To do
Copy out all lines in the material below that contain the string "Enable".
(Entries provided)
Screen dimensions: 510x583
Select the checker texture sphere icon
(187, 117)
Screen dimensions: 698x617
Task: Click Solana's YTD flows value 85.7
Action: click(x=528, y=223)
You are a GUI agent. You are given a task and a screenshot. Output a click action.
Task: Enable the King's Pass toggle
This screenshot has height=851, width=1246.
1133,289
(End Entries provided)
(Entries provided)
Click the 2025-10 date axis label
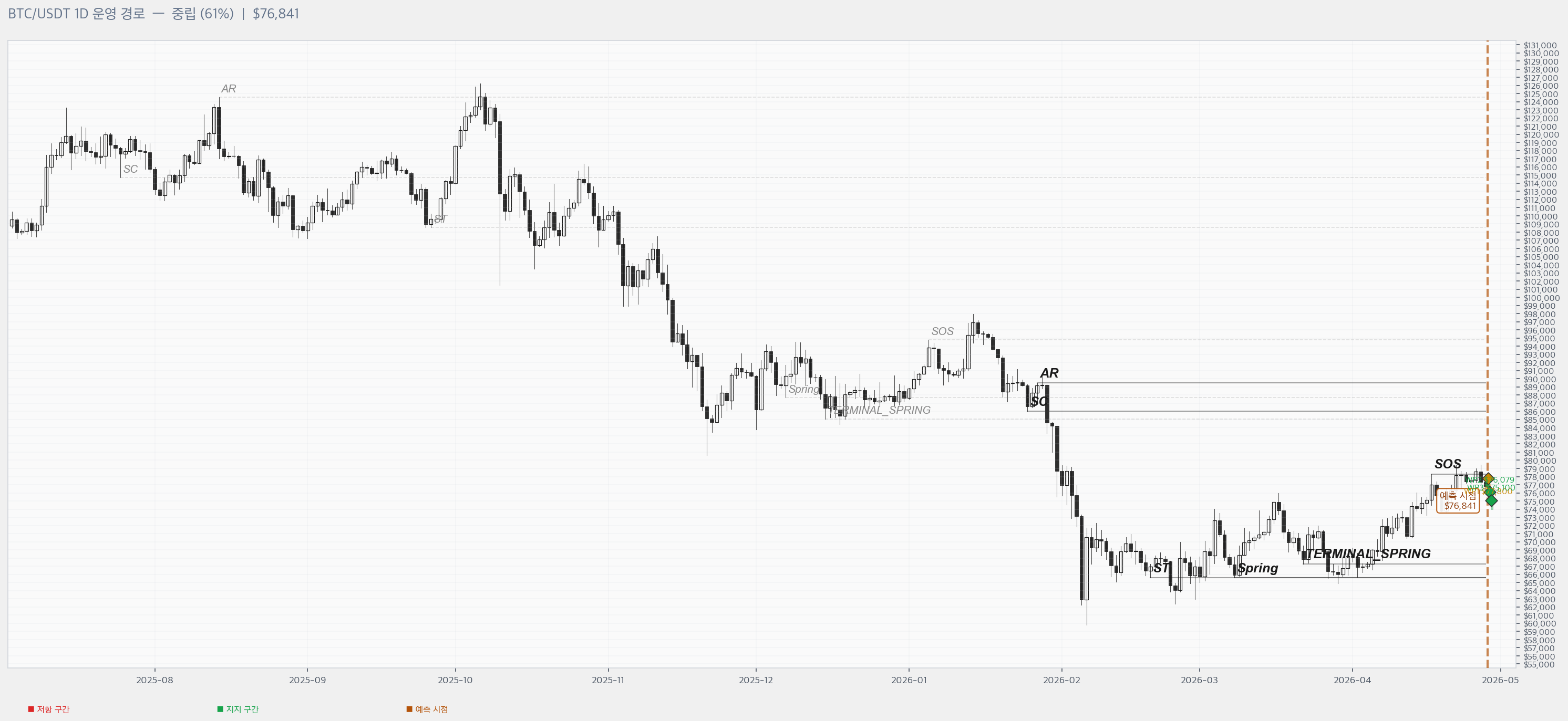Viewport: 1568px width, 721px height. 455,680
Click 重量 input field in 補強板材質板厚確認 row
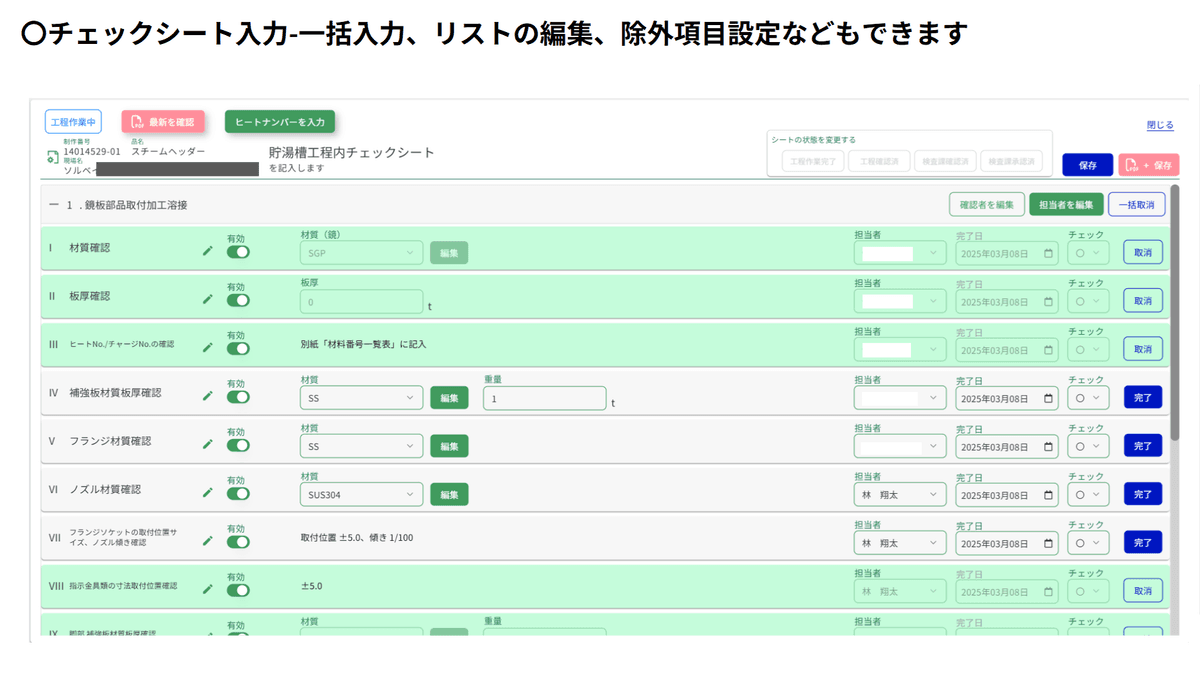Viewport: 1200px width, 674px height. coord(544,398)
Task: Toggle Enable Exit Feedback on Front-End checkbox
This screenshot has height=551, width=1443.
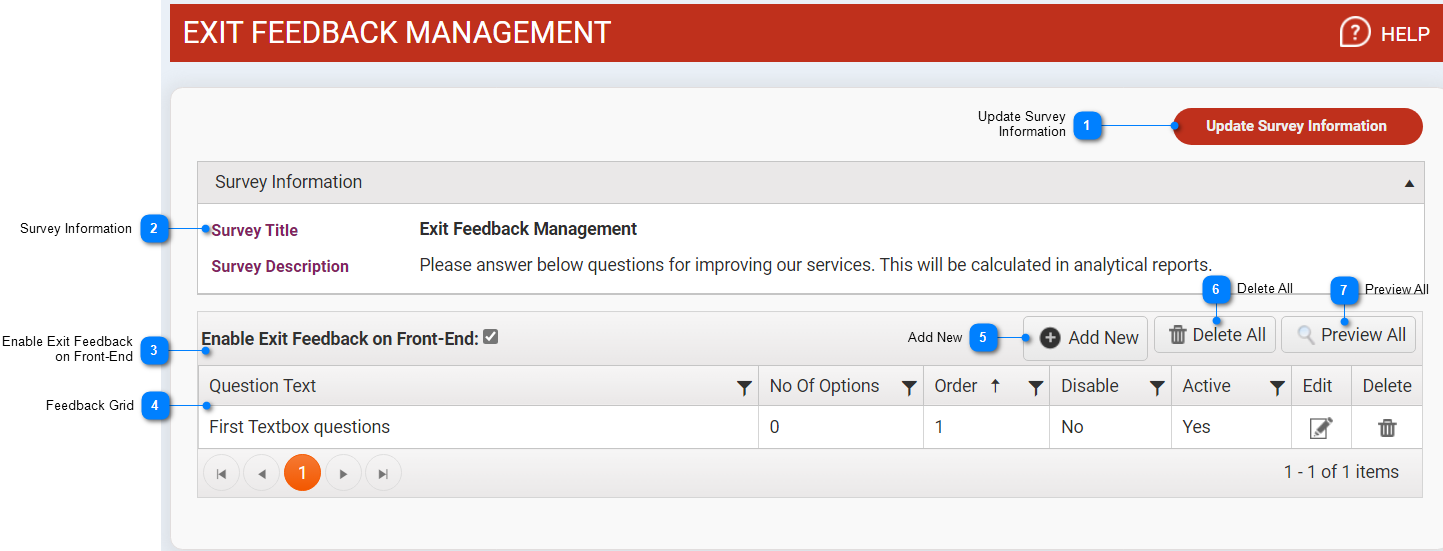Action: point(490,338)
(End Entries provided)
Exercise response
Task: Enable the King's Pass toggle
Task: Toggle Enable Exit Feedback on Front-End checkbox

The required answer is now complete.